__Your instructions__: Where the records below show a line containing "in Input JSON", start copying; end with the line containing "Insert the +", and copy it too.

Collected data
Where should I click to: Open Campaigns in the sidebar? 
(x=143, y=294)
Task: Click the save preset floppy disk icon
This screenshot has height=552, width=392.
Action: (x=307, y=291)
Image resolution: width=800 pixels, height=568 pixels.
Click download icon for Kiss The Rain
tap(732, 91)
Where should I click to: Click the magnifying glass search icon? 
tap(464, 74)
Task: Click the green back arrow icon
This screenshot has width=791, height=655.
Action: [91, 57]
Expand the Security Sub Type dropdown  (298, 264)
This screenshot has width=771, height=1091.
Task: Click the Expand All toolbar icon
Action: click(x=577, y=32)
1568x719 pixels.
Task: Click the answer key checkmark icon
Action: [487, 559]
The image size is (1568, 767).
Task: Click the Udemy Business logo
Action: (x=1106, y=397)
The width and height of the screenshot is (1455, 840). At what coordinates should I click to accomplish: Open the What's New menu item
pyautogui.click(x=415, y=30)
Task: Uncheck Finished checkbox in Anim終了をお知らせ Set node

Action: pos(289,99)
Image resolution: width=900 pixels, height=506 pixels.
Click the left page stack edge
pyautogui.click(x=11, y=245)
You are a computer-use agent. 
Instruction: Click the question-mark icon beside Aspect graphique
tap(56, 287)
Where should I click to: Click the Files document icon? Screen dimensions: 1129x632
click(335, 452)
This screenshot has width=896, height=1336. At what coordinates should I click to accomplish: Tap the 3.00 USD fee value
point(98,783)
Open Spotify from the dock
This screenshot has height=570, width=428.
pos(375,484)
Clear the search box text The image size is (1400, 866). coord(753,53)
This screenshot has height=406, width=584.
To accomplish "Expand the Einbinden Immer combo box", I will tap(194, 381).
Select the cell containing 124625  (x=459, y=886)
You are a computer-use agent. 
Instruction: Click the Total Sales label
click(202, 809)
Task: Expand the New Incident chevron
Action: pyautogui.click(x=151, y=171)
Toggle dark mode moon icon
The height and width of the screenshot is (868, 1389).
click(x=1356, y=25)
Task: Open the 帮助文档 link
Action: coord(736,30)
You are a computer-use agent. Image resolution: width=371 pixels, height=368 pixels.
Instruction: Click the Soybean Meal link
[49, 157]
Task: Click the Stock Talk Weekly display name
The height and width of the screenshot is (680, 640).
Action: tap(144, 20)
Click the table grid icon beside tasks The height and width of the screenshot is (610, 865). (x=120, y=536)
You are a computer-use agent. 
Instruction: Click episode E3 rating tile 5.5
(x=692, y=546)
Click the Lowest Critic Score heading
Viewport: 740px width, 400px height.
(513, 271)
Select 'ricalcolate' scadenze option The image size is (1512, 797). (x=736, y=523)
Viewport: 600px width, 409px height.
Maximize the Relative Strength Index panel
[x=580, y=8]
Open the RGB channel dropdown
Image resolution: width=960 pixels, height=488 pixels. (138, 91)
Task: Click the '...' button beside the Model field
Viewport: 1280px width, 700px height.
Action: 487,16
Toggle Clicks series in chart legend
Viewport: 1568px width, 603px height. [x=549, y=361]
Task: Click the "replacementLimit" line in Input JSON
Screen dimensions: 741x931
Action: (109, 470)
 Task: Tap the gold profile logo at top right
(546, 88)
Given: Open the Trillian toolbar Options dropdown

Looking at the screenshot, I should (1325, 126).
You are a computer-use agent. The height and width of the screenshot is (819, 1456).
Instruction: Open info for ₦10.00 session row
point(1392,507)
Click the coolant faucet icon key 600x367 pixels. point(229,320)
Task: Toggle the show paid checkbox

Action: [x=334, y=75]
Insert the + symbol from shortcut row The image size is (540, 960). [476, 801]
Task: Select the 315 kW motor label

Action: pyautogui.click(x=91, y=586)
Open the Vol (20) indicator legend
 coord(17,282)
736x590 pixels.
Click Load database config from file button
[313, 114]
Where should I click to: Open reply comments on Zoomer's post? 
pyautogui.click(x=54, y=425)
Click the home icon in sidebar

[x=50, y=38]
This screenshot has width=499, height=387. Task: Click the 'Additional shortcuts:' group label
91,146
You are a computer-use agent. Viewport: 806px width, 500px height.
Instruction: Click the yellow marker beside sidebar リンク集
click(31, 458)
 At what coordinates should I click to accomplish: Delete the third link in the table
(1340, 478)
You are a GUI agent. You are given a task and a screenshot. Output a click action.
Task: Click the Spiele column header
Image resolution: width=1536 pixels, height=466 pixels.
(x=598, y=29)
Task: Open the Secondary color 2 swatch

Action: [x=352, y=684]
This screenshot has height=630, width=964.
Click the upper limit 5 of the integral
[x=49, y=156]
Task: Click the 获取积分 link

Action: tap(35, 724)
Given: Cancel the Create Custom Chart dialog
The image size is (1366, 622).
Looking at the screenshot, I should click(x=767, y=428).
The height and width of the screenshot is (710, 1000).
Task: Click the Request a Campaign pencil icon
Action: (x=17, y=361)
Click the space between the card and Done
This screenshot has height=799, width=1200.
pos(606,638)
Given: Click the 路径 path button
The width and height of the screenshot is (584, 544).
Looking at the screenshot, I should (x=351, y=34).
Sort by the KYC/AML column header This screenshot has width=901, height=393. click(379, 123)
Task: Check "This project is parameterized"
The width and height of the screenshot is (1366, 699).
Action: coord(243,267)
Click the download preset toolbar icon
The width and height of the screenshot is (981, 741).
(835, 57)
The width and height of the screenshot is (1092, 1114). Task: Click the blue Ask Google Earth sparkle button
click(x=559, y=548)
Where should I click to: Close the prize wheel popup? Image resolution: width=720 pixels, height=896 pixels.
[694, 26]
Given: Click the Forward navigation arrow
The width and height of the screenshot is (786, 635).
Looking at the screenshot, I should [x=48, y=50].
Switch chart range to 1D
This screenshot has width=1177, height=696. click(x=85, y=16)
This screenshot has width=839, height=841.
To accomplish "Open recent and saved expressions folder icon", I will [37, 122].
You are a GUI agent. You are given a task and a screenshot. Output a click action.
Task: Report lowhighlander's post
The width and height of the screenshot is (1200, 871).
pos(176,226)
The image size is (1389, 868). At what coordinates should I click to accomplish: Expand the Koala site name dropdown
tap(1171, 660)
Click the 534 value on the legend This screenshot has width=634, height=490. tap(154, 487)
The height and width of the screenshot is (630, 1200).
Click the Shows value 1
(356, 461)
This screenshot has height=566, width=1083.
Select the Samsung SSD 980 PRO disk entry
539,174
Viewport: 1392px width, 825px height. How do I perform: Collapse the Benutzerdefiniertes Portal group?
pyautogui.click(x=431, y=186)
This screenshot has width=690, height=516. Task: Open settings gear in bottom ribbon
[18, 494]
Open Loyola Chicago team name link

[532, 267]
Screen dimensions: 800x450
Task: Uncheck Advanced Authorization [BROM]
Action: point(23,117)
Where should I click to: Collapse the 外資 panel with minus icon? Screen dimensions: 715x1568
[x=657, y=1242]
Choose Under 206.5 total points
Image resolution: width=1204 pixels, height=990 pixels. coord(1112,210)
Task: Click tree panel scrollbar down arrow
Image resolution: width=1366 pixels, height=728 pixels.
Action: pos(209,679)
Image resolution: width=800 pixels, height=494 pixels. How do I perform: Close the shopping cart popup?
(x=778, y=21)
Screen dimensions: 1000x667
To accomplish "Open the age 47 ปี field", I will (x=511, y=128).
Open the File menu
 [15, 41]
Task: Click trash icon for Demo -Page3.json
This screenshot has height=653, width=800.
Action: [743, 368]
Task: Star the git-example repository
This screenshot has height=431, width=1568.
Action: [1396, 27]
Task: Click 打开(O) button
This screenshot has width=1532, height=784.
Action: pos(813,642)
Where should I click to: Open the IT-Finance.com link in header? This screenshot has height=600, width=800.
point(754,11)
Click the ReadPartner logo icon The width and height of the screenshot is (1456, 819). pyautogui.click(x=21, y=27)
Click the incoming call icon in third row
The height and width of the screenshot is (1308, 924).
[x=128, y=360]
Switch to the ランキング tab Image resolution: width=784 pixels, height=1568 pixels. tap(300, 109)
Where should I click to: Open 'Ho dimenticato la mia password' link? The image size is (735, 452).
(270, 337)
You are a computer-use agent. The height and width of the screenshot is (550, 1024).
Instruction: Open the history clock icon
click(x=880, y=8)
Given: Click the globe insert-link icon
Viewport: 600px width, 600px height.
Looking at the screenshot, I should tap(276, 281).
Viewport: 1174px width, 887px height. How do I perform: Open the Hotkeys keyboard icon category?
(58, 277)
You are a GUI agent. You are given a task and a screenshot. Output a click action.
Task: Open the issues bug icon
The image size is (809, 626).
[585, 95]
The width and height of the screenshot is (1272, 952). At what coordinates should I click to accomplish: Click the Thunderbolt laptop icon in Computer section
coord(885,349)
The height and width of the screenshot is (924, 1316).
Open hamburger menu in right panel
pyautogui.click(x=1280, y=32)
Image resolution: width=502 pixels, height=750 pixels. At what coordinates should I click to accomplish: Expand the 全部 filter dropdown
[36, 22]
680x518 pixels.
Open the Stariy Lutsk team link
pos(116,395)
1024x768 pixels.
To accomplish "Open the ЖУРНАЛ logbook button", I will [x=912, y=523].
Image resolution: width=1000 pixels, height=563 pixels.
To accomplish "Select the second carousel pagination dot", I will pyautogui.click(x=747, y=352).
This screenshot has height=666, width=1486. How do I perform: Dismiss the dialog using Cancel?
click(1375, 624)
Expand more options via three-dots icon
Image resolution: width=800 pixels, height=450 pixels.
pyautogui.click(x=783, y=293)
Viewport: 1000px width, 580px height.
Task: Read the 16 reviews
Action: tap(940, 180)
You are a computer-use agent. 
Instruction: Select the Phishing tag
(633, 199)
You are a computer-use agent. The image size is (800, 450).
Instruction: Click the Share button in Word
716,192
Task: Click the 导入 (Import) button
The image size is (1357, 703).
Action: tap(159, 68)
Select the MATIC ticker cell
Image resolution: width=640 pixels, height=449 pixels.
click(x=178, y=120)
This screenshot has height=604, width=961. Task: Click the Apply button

__Exercise answer__:
Task: Click the "replacementLimit" line in Input JSON
Screen dimensions: 741x931
Action: (109, 470)
 Task: Tap the gold profile logo at top right
(546, 88)
Given: Open the Trillian toolbar Options dropdown

Looking at the screenshot, I should (1325, 126).
You are a computer-use agent. The height and width of the screenshot is (819, 1456).
Instruction: Open info for ₦10.00 session row
point(1392,507)
Click the coolant faucet icon key 600x367 pixels. point(229,320)
Task: Toggle the show paid checkbox

Action: [x=334, y=75]
Insert the + symbol from shortcut row The image size is (540, 960). [476, 801]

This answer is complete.